TASK STATEMENT: Each line of the data below that holds the word "width" is to be reported in full.

RECORDS TO USE:

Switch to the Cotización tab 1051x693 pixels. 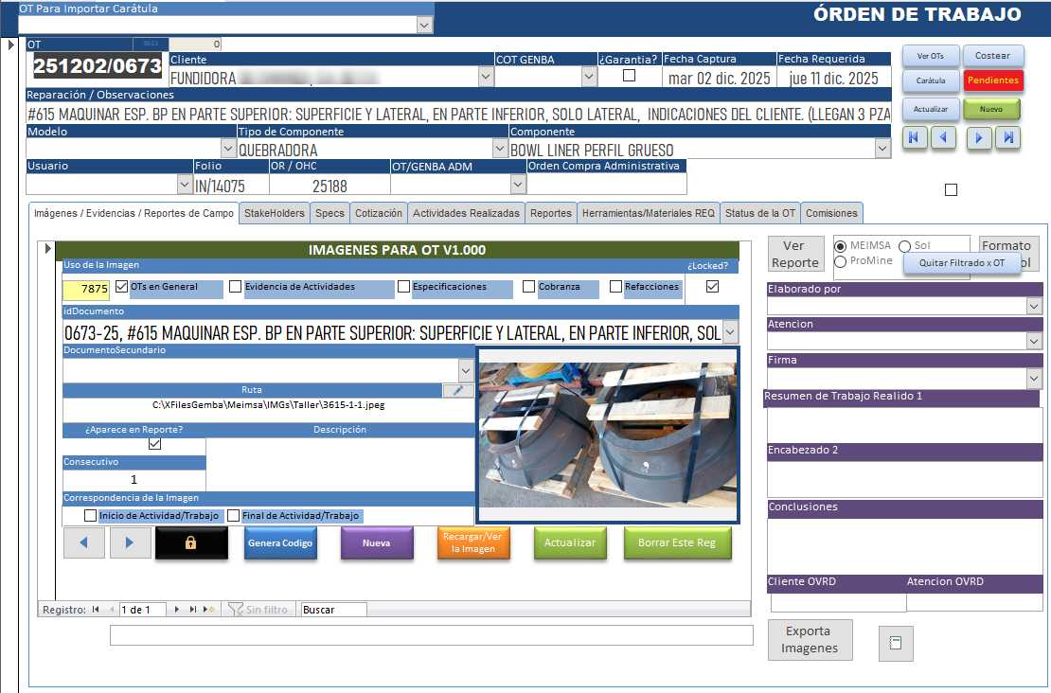(x=378, y=213)
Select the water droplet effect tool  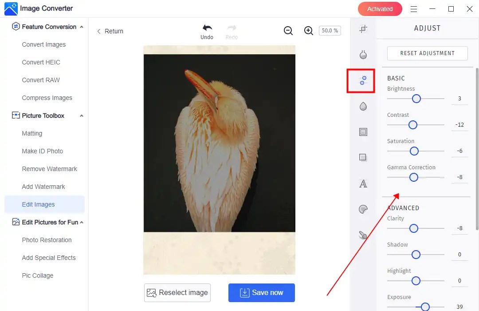coord(363,106)
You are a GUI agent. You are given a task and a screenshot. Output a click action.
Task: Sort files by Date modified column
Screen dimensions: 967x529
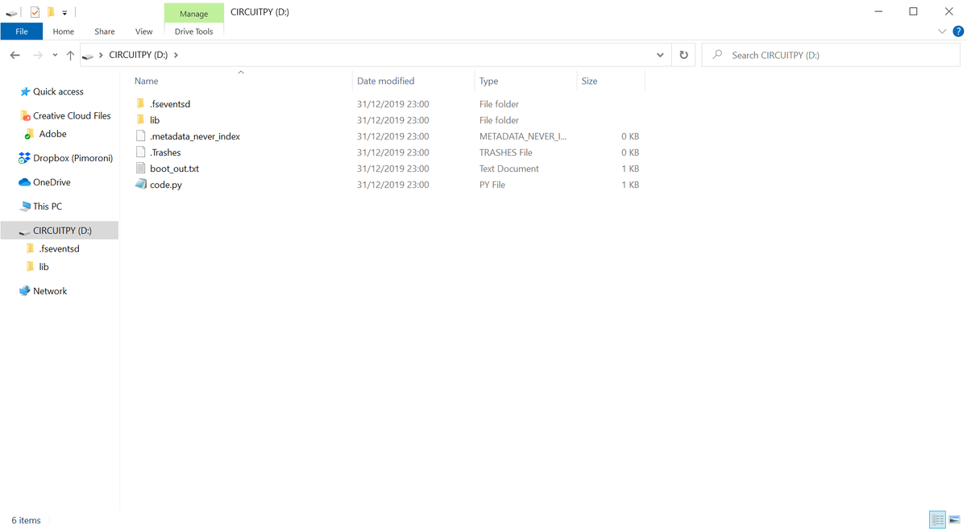pos(386,81)
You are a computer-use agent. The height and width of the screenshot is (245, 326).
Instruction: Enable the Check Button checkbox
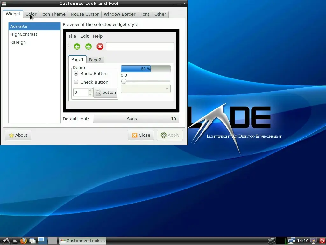[76, 82]
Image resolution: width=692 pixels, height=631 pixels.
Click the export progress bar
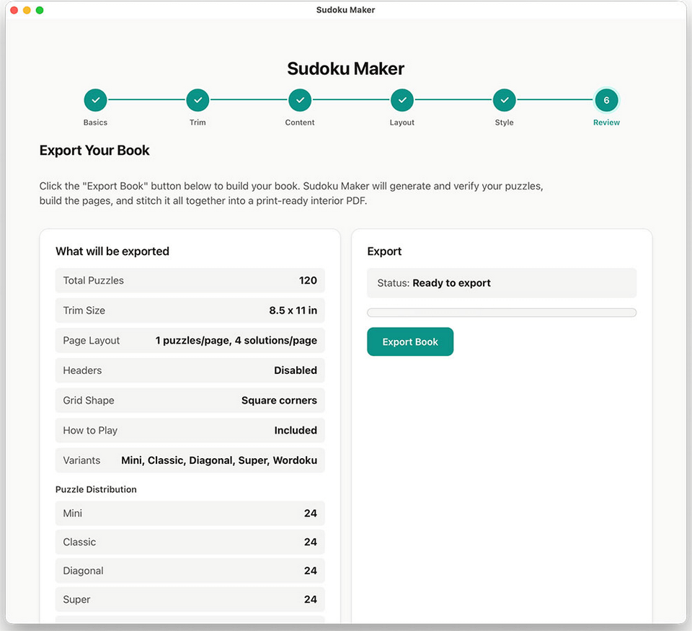click(502, 311)
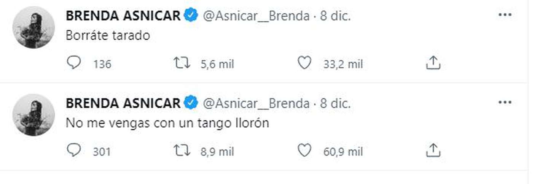
Task: Open avatar of the "Borráte tarado" tweet
Action: click(33, 27)
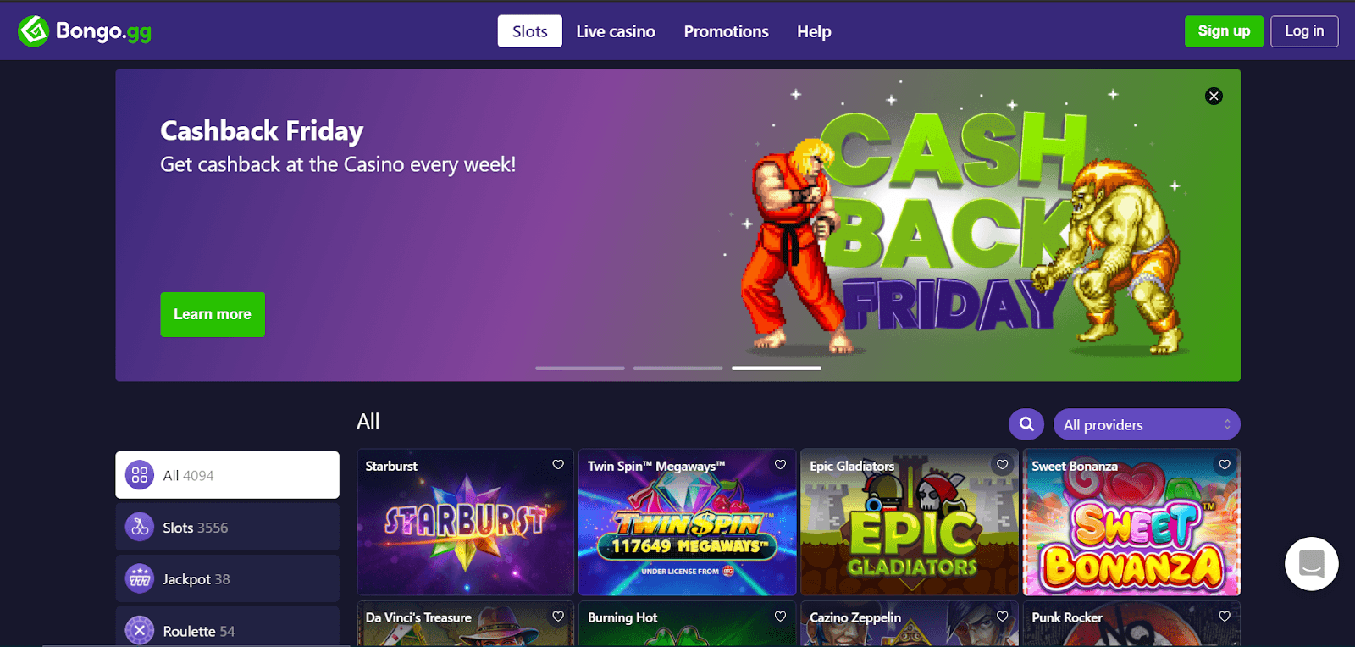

EXERCISE SOLUTION:
You are a computer-use agent. The height and width of the screenshot is (245, 326).
Image resolution: width=692 pixels, height=631 pixels.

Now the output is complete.